Former ATS officer Mehboob Mujawar claimed he had been ordered to falsely implicate figures like RSS Chief Mohan Bhagwat —a claim dismissed by the court due to being recorded under Section 313 and lacking corroboration. His statement was legally inadmissible, though it did not directly evaluate the truth of those claims.

=== Modasa blasts ===
Union Textiles Minister, Shankersinh Vaghela, came out with an allegedly scathing attack on the Gujarat government by saying it was not willing to nab the "real" culprits behind the blast even though the Congress MP from Sabarkantha, Madhusudan Mistry, had pointed a finger at probable suspects. He made the claim that the Gujarat Police had proved itself "useless" while it was heavily politicised in acting only on the orders issued by the Chief Minister's Office. He based this on the lack of arrests in Modesa, Gujarat, while Maharashtra police had already made arrests in the Malegaon case. With the connection to Hindu suspects in Malegaon, he said he too suspected a similar hand in these blasts. He further alleged, "This proves that terror knows no religion and that it was a matter of concern that so far it was only one-sided trend of targeting one community for suspicion and questioning."

In Gujarat, the Deputy Superintendent of Police, K.K. Mysorewala, who is heading the probe into the attack, said: "We have summoned some active ABVP members to record their statements to take our probe forward." He, however, refused to name those who have been summoned and the reason behind doing so. The Sabarkantha police have recorded statements from about 500-odd people until 28 October 2008. On 31 October, he exonerated the Malegoan accused from involvement in the Gujarat blasts. He said, "We have interrogated all the five who are currently in the custody of Mumbai police in connection with the Malegaon blast. None of them, however, are involved in the Modasa blast."

On 7 November, it was reported that clues may be emerging. The origin of a readymade Printed Circuit Board (PCB) used in the timer circuit of the bomb may yield greater clues and lead to arrests.
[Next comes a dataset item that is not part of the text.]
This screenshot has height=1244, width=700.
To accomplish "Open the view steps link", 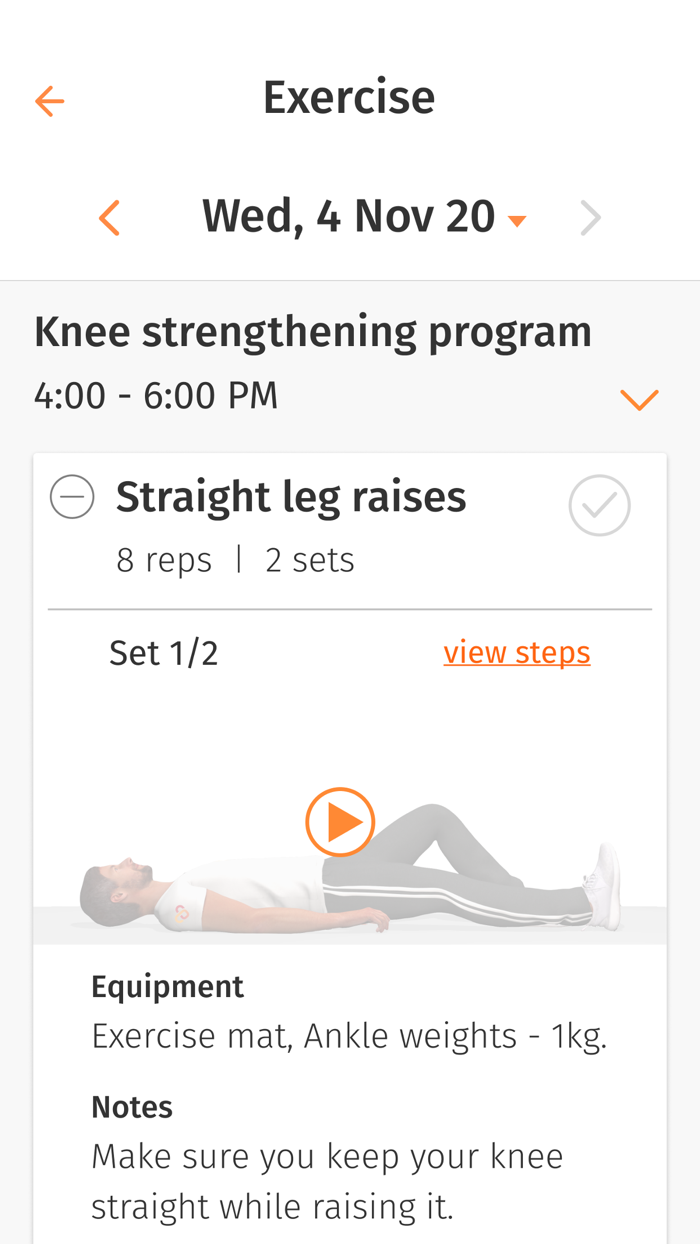I will click(517, 653).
Unlike assembled PCBs, the manufacture of a readymade PCB can be tracked with the help of its specific manufacturing design and serial number. Experts in the Physics Department of the Directorate of Forensic Sciences (DFS) in the Gujarat capital of Gandhinagar say the readymade PCB consists of two Philips Integrated Circuits (ICs), and some capacitors and resistors mounted on a circuit board in a particular order.

An expert involved with the case said that as a result of such moves "We have short-listed the names of some companies that manufacture PCBs of these types. The list had also been handed over to the Sabarkantha police and they are trying to track the final recipient of the PCB under examination. Though this can be a difficult task, it is not impossible."